= Beginning of Section =

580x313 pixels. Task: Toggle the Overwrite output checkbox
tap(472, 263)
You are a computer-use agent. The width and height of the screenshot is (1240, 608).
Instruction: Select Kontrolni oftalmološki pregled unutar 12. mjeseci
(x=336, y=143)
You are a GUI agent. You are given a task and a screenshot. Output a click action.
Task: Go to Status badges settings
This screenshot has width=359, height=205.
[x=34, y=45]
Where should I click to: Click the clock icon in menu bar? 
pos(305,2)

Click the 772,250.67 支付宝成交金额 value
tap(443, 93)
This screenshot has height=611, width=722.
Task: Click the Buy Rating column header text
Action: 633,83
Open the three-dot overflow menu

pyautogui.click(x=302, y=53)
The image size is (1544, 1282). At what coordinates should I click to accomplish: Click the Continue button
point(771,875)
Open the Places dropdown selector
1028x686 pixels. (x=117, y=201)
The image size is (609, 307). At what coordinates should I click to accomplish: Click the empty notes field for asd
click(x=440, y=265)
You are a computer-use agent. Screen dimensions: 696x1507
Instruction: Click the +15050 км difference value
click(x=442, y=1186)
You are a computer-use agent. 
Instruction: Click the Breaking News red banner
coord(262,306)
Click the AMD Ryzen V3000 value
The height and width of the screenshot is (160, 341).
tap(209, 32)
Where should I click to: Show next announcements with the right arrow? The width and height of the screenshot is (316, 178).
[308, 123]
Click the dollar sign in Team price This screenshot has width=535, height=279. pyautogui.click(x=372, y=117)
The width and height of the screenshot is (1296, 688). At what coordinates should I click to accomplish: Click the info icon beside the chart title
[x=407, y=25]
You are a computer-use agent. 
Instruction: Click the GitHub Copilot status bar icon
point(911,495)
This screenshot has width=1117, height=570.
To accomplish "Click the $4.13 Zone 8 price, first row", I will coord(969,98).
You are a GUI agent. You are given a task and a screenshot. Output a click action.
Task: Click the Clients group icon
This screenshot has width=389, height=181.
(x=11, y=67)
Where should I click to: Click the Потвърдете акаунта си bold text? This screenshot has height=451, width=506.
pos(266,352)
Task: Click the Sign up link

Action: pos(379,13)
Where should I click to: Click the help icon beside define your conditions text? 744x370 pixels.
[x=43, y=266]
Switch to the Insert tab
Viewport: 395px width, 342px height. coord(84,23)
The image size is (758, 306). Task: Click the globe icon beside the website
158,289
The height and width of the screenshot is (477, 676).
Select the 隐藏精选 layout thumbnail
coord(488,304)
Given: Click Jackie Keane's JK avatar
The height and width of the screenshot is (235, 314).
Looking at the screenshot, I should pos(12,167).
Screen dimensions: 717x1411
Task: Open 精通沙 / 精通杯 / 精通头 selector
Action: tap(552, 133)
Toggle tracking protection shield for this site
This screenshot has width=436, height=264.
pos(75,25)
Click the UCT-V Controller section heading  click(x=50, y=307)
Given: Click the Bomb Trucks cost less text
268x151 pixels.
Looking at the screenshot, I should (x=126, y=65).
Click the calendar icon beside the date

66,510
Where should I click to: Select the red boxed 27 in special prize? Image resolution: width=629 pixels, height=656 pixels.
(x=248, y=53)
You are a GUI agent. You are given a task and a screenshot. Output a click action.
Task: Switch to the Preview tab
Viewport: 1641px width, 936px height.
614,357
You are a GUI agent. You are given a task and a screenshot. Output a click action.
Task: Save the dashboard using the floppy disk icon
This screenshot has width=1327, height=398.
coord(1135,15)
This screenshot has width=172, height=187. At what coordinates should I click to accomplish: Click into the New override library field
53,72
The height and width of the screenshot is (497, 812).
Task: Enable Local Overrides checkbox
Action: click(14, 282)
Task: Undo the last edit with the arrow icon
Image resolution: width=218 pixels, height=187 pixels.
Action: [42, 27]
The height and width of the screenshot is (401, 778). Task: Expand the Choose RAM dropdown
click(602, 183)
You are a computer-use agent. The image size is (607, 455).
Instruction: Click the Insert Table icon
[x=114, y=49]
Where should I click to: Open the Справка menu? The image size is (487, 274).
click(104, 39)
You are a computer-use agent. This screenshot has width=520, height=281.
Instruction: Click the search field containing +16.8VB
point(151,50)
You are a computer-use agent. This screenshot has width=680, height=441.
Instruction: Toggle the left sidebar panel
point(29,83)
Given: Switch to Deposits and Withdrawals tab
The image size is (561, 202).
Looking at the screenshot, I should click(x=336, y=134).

= End of Section =

*ASSIGNMENT*: Scan the listing for "price" and copy out each line that has it.

*ANSWER BELOW*:
Click the dollar sign in Team price This screenshot has width=535, height=279. pyautogui.click(x=372, y=117)
To accomplish "Click the $4.13 Zone 8 price, first row", I will coord(969,98).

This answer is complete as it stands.